Task goal:
Write out the Gold Rush passage below word for word, everything from "In 1848, while" down to "as the forty-niners.".

Excerpted text:
---

The California Gold Rush & Other Bubbles by Horizon Kinetics
This section features a person who is historically insignificant in the business world, but is included to illustrate a point about bubbles. When bubbles are viewed at a granular level from the perspective of individuals rather than at a fiscal level, it becomes obvious that bubbles are much more complicated than the statistics would suggest. The bubble in question is known as the California Gold Rush and we’ll examine it from the standpoint of Johann Suter, known in the U.S. as John Sutter. He was an immigrant from Switzerland who became famous after the discovery of gold on his property in 1848 precipitated the California Gold Rush.
Sutter arrived in the area of what is today Sacramento in about July 1839, when California was part of Mexico. He became a Mexican citizen in 1840 and was granted title to 48,827 acres of land in the Sacramento area, which is almost 200 square kilometers. His goal was to build an agricultural settlement known as New Helvetia.1 In the course of building his settlement, he hired a workman named James Marshall to build a sawmill. Obviously, a certain amount of wood would be required to build the dwellings and farm structures of an agricultural settlement. About the time the settlement was being developed, the United States seized the territory of California from Mexico, and it became American territory.
In 1848, while working on the settlement, Marshall found gold, the discovery of which Sutter wished to keep quiet. Sutter had no interest in developing the gold, because he feared, correctly as it turned out, that a gold discovery in the area would cause it to be overrun by squatters. However, since news of that type cannot be kept secret, Sutter’s land was, in fact, overrun. The great California Gold Rush of 1849 had begun, and the people who flocked to California in that period of time are known as the forty-niners.
The following facts refer to the consequences of the California Gold Rush rather than to that period itself. They illustrate the effects of a bubble, which are infrequently limited to the initial subject of the bubble. One fact is that the population of the nearby city of San Francisco increased 25-fold in one year which, obviously, had an impact upon property values. The discovery of gold in California did not go unnoticed by the rest of the world. A gentleman by the name of William Aspinwall saw that immigrants to the area would need a means of transportation to California. He was not necessarily interested in developing the gold himself, but saw an opportunity in providing transportation to potential prospectors. In addition, he engaged in an initial public offering in 1848 for the Panama Railway. Before the Panama Canal was built, travelers en route to the West Coast of the United States who did not wish to sail around Cape Horn had to disembark in Panama and then use land transportation across the isthmus. As an aside, in that same year, Aspinwall organized another venture called the Pacific Mail Steamship Company, which became a charter member of the Dow Jones Transportation Index.

---

Records from a collection:
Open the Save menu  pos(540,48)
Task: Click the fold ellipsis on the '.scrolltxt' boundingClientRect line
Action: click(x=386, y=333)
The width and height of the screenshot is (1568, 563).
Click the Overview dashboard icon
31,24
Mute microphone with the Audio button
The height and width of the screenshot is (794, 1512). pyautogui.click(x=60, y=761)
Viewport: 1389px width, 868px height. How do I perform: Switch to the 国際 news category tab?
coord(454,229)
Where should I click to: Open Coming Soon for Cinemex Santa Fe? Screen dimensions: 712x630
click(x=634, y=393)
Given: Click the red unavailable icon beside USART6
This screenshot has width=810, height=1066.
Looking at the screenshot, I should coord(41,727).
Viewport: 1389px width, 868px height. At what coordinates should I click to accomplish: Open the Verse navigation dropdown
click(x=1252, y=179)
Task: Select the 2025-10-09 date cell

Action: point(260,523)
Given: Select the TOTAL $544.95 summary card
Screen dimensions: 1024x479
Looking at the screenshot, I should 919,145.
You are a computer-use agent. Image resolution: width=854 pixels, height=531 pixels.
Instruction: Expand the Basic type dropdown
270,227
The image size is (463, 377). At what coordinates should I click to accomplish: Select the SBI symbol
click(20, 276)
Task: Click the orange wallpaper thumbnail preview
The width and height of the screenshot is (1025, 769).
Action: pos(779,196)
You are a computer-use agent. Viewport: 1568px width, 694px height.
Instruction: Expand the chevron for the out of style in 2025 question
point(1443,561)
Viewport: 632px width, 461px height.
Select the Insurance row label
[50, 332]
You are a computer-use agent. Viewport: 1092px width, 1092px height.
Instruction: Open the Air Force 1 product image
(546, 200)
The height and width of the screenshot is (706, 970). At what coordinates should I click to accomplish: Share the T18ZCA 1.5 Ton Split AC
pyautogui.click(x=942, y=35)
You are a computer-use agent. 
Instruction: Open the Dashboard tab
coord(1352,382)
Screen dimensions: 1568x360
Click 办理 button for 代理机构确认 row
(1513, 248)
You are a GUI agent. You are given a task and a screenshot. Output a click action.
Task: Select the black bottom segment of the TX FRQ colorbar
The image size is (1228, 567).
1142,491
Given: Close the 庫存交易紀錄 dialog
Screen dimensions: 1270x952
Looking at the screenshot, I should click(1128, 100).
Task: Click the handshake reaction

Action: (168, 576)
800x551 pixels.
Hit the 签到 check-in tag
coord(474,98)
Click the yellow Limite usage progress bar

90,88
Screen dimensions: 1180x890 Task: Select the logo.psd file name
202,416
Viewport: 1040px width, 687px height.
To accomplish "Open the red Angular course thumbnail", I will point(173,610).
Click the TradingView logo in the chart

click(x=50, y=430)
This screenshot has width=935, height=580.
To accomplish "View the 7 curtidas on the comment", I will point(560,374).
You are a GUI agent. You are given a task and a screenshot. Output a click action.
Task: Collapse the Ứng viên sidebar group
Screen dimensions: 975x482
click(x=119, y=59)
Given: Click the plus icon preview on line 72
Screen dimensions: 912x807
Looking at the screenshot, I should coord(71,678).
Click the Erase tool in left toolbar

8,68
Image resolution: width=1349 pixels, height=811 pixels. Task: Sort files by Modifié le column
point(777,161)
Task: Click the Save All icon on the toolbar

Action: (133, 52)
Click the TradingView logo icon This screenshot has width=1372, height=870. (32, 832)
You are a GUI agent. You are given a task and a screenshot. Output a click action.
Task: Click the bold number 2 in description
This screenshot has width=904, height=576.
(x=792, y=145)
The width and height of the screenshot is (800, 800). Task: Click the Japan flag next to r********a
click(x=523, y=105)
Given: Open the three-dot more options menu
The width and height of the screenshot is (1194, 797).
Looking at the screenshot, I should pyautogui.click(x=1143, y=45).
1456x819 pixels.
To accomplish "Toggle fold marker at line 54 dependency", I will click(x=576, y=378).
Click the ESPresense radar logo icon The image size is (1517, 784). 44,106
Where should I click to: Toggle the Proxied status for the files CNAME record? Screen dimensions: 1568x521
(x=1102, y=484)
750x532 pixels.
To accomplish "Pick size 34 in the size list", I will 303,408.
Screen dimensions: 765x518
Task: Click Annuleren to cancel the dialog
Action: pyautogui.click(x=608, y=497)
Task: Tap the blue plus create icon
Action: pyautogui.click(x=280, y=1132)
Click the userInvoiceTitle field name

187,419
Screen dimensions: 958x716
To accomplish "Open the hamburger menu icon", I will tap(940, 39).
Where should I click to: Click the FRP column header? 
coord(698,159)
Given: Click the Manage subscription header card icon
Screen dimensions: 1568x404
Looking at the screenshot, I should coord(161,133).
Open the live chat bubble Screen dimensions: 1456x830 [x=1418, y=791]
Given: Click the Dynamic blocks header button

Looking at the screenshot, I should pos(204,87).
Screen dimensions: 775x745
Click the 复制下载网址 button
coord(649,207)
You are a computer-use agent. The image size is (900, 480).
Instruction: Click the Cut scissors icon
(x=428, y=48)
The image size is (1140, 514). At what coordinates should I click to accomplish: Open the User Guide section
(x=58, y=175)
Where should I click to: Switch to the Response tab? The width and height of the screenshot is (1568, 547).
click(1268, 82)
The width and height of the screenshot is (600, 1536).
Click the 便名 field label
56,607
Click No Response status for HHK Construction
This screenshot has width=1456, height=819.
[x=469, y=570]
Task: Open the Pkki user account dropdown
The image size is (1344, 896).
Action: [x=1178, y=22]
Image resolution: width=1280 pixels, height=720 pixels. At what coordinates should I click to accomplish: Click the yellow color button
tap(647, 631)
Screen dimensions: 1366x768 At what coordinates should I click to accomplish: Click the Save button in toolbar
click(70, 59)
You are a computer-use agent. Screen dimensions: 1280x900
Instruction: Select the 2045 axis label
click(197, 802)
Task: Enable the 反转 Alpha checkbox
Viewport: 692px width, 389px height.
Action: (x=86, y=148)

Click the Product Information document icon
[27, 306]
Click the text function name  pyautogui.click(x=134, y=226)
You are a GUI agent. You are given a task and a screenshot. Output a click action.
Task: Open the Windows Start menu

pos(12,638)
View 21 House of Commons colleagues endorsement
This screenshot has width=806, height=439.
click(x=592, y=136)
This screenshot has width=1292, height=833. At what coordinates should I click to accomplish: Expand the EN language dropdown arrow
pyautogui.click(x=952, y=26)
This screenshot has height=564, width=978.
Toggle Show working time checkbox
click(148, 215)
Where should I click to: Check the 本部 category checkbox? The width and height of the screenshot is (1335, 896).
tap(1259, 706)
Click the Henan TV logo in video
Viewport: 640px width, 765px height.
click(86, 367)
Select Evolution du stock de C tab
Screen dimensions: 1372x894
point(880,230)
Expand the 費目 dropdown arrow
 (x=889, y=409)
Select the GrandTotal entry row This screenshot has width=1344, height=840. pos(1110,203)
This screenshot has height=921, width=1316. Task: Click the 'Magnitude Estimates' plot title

---

Answer for this exercise:
In 1848, while working on the settlement, Marshall found gold, the discovery of which Sutter wished to keep quiet. Sutter had no interest in developing the gold, because he feared, correctly as it turned out, that a gold discovery in the area would cause it to be overrun by squatters. However, since news of that type cannot be kept secret, Sutter’s land was, in fact, overrun. The great California Gold Rush of 1849 had begun, and the people who flocked to California in that period of time are known as the forty-niners.